Londres. El Partido Laborista de Gran Bretaña tiene el destino del Brexit en sus manos, sólo si decide qué hacer.
Con Gran Bretaña y la Unión Europea estancados en negociaciones, muchos miembros del partido de centro-izquierda piensan que tienen el poder y el deber de sostener otro referendo que podría revertir la decisión de abandonar el bloque de 28 naciones.
Los dirigentes del laborismo se han opuesto al Brexit y se prevé que haya un debate al respecto en la conferencia anual del partido, que comenzó en Liverpool.
Jeremy Corbyn, dirigente del partido, dijo que preferiría unas elecciones en lugar de un referendo, pero agregó: “Veamos que resulta de esta conferencia”.
“Obviamente debo respetar la decisión por la democracia de nuestro partido”, comentó a la cadena televisiva BBC.
Desde que Gran Bretaña votó en el 2016 para salir de la UE, el Partido Laborista ha dicho que respetará el resultado, aunque quiere tener una relación más cercana con el bloque del gobierno conservador de la primera ministra, Theresa May.
Ahora, con las negociaciones de la salida en un punto muerto y con el hecho de que Gran Bretaña debe abandonar el bloque en marzo, muchos miembros del partido piensan que deben cambiar el curso de las cosas.
“Los laboristas deben tomar una decisión. Ya pasó el tiempo de quedarse sentados”, dijo Mike Buckley de un grupo del partido que busca realizar un nuevo referendo.
Más de 100 asociaciones locales laboristas han presentado mociones a la conferencia en las que pidieron un plebiscito público, con una opción entre mantener los términos acordados por el gobierno o permanecer en la UE.
Los dirigentes del partido tomarán una decisión el domingo, en el primero de cuatro días de la conferencia, en la que se debatirá y votará sobre mociones.
Corbyn, un socialista veterano que desconfía de la UE, ha estado en contra de sostener una segunda votación pública sobre el Brexit, aunque parece que su oposición al tema se ha reducido.
Si la conferencia del partido “toma una decisión, no me apartaré de ella”, comentó Corbyn al diario Sunday Mirror.
El segundo al mando, Tom Watson, fue aún más firme con su postura a un referendo.
“Debemos apoyarlo si los miembros del partido lo quieren”, dijo al periódico The Observer.
No obstante, el Partido Laborista enfrenta un dilema político en relación con el Brexit. La mayoría del medio millón de miembros del partido votaron a favor de permanecer en la UE, pero muchos de los 257 legisladores representan zonas que apoyaron la salida del bloque europeo.

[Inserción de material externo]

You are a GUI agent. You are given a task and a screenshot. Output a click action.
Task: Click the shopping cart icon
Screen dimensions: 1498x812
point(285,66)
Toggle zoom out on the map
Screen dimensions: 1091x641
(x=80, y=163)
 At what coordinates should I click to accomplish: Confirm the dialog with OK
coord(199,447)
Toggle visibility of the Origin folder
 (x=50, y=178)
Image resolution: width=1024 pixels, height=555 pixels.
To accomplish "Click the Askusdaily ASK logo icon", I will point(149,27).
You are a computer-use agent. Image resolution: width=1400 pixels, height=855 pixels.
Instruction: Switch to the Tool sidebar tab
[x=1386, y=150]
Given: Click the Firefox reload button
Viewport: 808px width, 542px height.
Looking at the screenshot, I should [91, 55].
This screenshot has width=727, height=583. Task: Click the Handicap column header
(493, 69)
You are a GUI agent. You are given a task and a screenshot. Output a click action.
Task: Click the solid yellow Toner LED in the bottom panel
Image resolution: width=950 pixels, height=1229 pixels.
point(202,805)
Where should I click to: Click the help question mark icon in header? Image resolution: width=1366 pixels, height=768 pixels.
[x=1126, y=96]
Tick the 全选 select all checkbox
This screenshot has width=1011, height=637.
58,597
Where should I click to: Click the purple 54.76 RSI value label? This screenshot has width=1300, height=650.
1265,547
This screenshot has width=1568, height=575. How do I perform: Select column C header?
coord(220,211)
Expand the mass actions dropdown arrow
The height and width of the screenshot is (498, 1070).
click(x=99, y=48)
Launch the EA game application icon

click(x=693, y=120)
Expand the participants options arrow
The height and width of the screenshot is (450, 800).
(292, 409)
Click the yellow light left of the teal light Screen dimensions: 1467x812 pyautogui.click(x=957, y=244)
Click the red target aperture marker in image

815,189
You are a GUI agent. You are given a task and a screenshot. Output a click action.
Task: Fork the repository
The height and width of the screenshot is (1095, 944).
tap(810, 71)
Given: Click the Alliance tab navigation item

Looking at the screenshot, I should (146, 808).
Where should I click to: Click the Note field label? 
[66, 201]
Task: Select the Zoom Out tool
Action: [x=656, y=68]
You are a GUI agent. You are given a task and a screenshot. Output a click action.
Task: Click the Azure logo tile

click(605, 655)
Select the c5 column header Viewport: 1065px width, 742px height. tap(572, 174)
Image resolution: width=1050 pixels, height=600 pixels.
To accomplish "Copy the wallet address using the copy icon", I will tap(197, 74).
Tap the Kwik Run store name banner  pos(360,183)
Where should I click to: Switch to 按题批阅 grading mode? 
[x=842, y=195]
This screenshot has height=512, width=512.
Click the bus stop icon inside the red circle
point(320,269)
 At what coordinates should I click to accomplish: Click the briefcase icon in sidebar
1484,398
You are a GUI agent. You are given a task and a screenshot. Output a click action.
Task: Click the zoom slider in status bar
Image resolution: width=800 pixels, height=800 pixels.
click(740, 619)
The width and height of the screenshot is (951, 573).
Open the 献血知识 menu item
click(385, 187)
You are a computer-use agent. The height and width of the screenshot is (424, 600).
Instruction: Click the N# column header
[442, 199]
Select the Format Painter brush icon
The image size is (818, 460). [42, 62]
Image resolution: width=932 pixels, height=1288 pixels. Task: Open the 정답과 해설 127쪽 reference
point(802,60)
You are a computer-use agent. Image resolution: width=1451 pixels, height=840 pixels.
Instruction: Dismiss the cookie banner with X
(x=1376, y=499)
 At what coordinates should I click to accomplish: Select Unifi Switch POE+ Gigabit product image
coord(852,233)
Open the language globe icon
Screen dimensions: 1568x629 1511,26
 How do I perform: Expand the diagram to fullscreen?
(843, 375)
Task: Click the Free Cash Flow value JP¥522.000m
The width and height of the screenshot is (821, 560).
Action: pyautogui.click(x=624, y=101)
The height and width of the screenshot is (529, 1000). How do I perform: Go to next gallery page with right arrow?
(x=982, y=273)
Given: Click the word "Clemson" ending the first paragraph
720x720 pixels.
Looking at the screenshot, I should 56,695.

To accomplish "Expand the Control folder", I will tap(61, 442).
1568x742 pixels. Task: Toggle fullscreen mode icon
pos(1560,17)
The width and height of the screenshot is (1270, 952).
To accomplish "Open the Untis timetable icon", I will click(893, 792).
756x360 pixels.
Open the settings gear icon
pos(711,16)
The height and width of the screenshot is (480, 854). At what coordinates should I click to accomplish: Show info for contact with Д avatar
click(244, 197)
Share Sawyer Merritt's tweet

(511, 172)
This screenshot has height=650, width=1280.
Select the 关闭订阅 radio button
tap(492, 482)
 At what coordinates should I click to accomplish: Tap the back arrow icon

No va a haber ganadores en el drama que genera el Brexit. Si Gran Bretaña se va sin acuerdo, como amenaza May, será una situación dramática para su economía, sus finanzas, los empleos y la vida cotidiana de su población. Pero lo mismo sucederá en Europa, donde el Brexit y su secuela de euroescepticismo populista, tendrá un enorme impacto en las elecciones europeas del año próximo.